I’ve attached a picture of a beautiful sunset so you’ll have something to distract you from this song. The only way Never Leave could be more boring is if it simply started over when it got to the end and played through once more. Rewind back to the beginning to see what I mean.

The picture, though! Gosh it’s beautiful. The way the golden-hour sunbeams wriggle out from behind the surprisingly dense, dark clouds, thereby transforming them, removing any sense of foreboding they might otherwise evoke, and imbuing them instead with the lazy contentment of a late-summer’s evening, all silver linings and open blues. Beneath, you might imagine the sea teeming with hidden life, a world of plenty, all things in their right place, chaotically vivacious but perfectly formed. Or maybe not, maybe for you it is an infinitely deep blank space, the sort of space we hope to find inside our minds when too many things are pressing into our consciousness. I guess for me it’s both, a blank slate which promises endless potential, a site of calm positivity.

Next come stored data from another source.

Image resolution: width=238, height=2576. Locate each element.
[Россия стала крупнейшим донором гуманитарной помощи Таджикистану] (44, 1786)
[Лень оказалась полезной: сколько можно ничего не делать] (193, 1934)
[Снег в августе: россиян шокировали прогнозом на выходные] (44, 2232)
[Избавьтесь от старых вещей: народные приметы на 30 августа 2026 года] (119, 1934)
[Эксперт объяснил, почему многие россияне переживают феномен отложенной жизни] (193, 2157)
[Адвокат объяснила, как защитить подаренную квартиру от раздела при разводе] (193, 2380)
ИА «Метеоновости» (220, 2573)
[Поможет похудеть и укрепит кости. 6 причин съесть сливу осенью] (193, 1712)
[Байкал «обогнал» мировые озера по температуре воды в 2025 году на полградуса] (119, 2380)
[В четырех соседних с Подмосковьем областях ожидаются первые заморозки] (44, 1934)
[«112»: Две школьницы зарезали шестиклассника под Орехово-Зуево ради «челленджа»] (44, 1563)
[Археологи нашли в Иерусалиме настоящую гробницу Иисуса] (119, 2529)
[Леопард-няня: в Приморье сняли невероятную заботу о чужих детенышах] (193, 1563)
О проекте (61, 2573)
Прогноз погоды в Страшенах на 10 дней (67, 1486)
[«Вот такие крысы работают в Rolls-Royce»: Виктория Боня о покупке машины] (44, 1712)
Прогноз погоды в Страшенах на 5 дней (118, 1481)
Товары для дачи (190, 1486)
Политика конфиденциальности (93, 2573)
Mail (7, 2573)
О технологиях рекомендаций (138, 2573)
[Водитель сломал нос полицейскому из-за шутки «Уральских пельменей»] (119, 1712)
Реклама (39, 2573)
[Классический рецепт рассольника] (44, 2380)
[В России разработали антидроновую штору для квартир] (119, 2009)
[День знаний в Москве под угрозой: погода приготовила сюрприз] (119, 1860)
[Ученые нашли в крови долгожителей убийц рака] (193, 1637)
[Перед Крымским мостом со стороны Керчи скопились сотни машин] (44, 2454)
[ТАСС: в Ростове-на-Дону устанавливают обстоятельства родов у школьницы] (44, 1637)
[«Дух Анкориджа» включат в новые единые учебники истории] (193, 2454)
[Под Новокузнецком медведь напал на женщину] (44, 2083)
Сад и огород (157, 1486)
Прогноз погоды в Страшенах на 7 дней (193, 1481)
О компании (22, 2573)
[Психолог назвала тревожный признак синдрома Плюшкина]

To be frank, this stock ‘beautiful sunset’ image brings more romance to Never Leave than anything in the recording, but it is also completely in keeping with the disgustingly bland brand of romance that the song promotes, and which should never be accompanied by anything except a melody so undeniable that we forgive (or forget) the lyrics (video at bottom).

Never Leave was a band song, which is why the bass playing is quite good, and why we get a little burst of backing harmonies during the trudging reprise of ‘what you make me feel’ towards the end.

I believe this song was promoted only in a very limited way at the time. We certainly never played it live at any gigs, thank god.

All in all, a song that makes you wish the sun would just bloody set already.